Prototype · April 20, 2026
Building faster than design cycles: 1-tap trade
Shipping product decisions used to take weeks.
While building a 1-tap trading system, I used tools like Claude Code and Cursor to prototype real behavior in days—before writing production code.
This changed not just how fast we shipped, but how we made decisions: behavior replaced speculation.
The prototype
This started as a simple question. What would trading look like if it took 1 tap instead of 4?
Within days, I built a working prototype. I went from idea to test in under a week and time to first user signal dropped from weeks to days.
Instead of handing off a long spec, I shared a working build. My designer and I iterated quickly, rebuilding the prototype against refined designs.

The result: a production-ready 1-tap trading prototype currently in internal testing. Tap a preset ($5, $25, $50, 100% sell) to execute a buy or sell instantly.

Early demos showed a clear preference for the 1-tap flow, especially among high-frequency traders, validating demand for faster trade execution. It also exposed the need to reduce visual clutter and simplify the UI.
Why the existing flow breaks
Executing a trade today requires navigating multiple screens. The system relied on friction for safety, instead of designing for correctness.
Most users dropped off at the preview screen. Not due to low intent, but friction in the flow. In fast-moving markets (memecoins, leverage), latency directly impacts trade outcomes. Speed is the product.
“I had several occasions where Coinbase wasn't allowing me to make any transactions — which is crucial when trading DEX coins because every second counts.”
— Whale trader
Over time, the flow accumulated complexity as upsells and new products layered onto an outdated system.
Designing for speed without breaking safety
The challenge wasn't just removing friction. It was designing a system that executes instantly while remaining correct, predictable, and recoverable under failure.
In a 1-tap flow, there's no buffer. Every interaction becomes a high-stakes system decision.
Tap → loading → success toast communicates execution without reintroducing friction. Users see progress without needing a confirmation screen.
Instant trading is opt-in only. This removes the need for repeated confirmations while letting users choose the risk level they're comfortable with.
The sell chip is dynamic. It only appears when a user has a balance. Disabled states create noise, so during and post-trade updates had to be airtight for the flow to feel seamless.
Removing the preview screen makes execution deterministic. The system must either execute correctly or fail transparently, introducing new failure modes: stale balances, failed execution, or unintended trades.

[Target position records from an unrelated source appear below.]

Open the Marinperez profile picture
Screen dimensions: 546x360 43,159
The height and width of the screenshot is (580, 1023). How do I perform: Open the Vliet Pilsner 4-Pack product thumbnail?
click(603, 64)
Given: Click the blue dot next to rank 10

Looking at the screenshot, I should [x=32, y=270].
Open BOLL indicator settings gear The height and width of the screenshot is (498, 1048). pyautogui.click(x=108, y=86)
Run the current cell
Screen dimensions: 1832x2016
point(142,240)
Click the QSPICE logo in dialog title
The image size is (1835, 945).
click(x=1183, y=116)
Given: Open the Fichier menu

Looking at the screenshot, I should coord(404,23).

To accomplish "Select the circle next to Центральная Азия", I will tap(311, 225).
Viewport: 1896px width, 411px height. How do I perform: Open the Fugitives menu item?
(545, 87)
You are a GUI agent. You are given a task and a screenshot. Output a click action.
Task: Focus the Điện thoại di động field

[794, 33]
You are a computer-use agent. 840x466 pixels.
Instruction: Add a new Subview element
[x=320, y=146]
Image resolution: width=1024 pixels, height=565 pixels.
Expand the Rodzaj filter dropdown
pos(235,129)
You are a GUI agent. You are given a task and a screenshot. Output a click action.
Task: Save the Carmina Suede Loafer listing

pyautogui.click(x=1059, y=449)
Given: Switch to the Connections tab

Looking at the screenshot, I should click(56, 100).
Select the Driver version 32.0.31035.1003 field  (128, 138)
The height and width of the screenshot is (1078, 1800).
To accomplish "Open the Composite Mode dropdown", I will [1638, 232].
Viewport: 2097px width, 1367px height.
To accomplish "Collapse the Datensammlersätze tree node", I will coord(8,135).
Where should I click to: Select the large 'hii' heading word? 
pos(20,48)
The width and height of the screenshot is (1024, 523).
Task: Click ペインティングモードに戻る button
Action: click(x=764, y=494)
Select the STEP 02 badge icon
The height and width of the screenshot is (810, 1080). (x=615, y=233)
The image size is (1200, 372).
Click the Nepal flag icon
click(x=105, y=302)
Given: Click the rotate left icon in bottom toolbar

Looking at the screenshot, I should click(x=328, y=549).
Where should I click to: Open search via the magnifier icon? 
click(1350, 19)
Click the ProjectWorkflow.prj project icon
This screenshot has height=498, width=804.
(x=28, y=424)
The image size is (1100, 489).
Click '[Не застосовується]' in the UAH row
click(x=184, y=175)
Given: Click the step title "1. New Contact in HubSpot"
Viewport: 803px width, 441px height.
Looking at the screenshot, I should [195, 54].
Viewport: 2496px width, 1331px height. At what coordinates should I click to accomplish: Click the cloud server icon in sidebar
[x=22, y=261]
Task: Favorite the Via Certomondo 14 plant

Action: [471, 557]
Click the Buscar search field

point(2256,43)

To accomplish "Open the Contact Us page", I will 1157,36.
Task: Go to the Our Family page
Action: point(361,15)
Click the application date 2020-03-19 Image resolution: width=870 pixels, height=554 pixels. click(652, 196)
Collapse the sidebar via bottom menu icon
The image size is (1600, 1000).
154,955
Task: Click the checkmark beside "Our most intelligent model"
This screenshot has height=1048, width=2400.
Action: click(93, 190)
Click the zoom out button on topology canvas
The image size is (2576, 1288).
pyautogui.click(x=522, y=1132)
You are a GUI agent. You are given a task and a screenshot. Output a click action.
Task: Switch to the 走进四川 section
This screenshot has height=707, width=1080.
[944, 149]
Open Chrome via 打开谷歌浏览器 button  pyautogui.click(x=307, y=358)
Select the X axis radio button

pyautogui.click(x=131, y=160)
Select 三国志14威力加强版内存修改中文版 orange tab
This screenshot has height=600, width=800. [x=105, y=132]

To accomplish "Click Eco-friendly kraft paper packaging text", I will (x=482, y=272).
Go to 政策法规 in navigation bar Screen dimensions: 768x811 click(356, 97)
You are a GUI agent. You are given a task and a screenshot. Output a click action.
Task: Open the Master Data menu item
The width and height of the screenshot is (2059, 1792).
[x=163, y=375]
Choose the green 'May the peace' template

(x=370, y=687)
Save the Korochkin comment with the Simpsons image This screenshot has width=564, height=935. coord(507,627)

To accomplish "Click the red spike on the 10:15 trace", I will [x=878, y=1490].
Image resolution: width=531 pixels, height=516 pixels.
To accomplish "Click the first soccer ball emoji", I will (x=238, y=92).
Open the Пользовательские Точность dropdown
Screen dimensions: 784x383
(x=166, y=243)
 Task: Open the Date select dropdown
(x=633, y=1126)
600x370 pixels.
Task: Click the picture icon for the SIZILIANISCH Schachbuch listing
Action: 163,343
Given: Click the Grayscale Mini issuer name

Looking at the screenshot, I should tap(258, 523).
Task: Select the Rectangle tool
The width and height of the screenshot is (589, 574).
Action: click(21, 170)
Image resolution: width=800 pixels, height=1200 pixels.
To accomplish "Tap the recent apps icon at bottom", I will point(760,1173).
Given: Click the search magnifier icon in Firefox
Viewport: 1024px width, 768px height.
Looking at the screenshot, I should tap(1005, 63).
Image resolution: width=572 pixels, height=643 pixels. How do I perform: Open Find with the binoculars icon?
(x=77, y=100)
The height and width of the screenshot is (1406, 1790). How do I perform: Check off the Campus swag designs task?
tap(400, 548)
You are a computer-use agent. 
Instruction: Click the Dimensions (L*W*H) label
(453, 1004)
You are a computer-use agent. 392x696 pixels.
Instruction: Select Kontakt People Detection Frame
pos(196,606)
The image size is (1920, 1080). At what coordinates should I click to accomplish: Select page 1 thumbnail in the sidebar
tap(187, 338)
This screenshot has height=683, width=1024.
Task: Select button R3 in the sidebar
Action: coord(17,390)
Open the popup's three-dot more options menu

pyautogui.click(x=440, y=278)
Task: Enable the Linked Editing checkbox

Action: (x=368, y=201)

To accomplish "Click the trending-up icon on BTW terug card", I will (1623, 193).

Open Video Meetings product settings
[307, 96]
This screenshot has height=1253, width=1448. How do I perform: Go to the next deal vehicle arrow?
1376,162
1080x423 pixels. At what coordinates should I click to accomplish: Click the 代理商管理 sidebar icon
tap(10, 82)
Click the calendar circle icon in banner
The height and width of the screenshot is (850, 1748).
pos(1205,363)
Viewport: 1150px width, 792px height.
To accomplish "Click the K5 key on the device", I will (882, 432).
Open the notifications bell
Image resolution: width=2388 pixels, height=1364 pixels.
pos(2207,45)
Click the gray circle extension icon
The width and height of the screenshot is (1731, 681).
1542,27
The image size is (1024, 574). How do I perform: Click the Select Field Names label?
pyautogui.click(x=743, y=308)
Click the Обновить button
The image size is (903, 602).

Optimizing the trading loop
The question is whether removing friction changes user behavior.
Faster execution should tighten the loop. The goal wasn't just speed—it was increasing user confidence per interaction.
Key signals:
- Activation: first chip tap
- Retention: repeat trading without reverting to the full flow
- Expansion: increasing trade frequency and order size over time
If trade frequency and volume compound per user, it indicates the system is increasing user confidence—not just speed.
Speed also introduces risk. Guardrails I'd monitor include:
- Execution success rate
- Mismatch between expected vs. executed trades
- User complaints for unintended actions
These indicate whether the system is behaving correctly under real market conditions.
What prototyping changed for me
Prototyping compressed decision cycles from weeks to days and surfaced system behavior before we committed to building it.
My initial concept went from prototype to stakeholder alignment to a greenlit direction in under a week. This happened before any engineering investment.
It surfaced edge cases early and turned weeks of design iteration into days. Work that would have sat in the backlog moved forward.
This changed how I build:
- Decisions emerge through building, not specs. Edge cases and UX breakdowns only surface once the product is real.
- Prototypes collapse feedback loops. Stakeholders react to behavior, not mocks. Alignment is faster and iteration cycles are shorter.
How this shaped my approach to AI products
The fastest path to AI adoption is reducing time to value.
At Coinbase, AI only became useful once it was integrated into my workflows and could access and act on real context across tools like Figma, Slack, and internal systems. Without that, even strong models delivered little value.
AI collapses multi-step workflows into intent-driven actions, but shifts complexity into system behavior. The challenge is no longer navigation. It is ensuring outputs are correct, predictable, and trustworthy across dynamic states.
This introduces new tradeoffs between speed, control, and reliability. Optimizing for one often degrades the others.
The product challenge shifts from designing flows to designing system behavior under uncertainty. 1-tap trading applies this directly. Collapsing a multi-step flow into a single action shifts the problem from guiding users through steps to ensuring the system executes correctly, predictably, and safely.
Prototyping becomes critical in this context. In AI systems, correctness is not fully designed upfront. It is discovered and refined through interaction.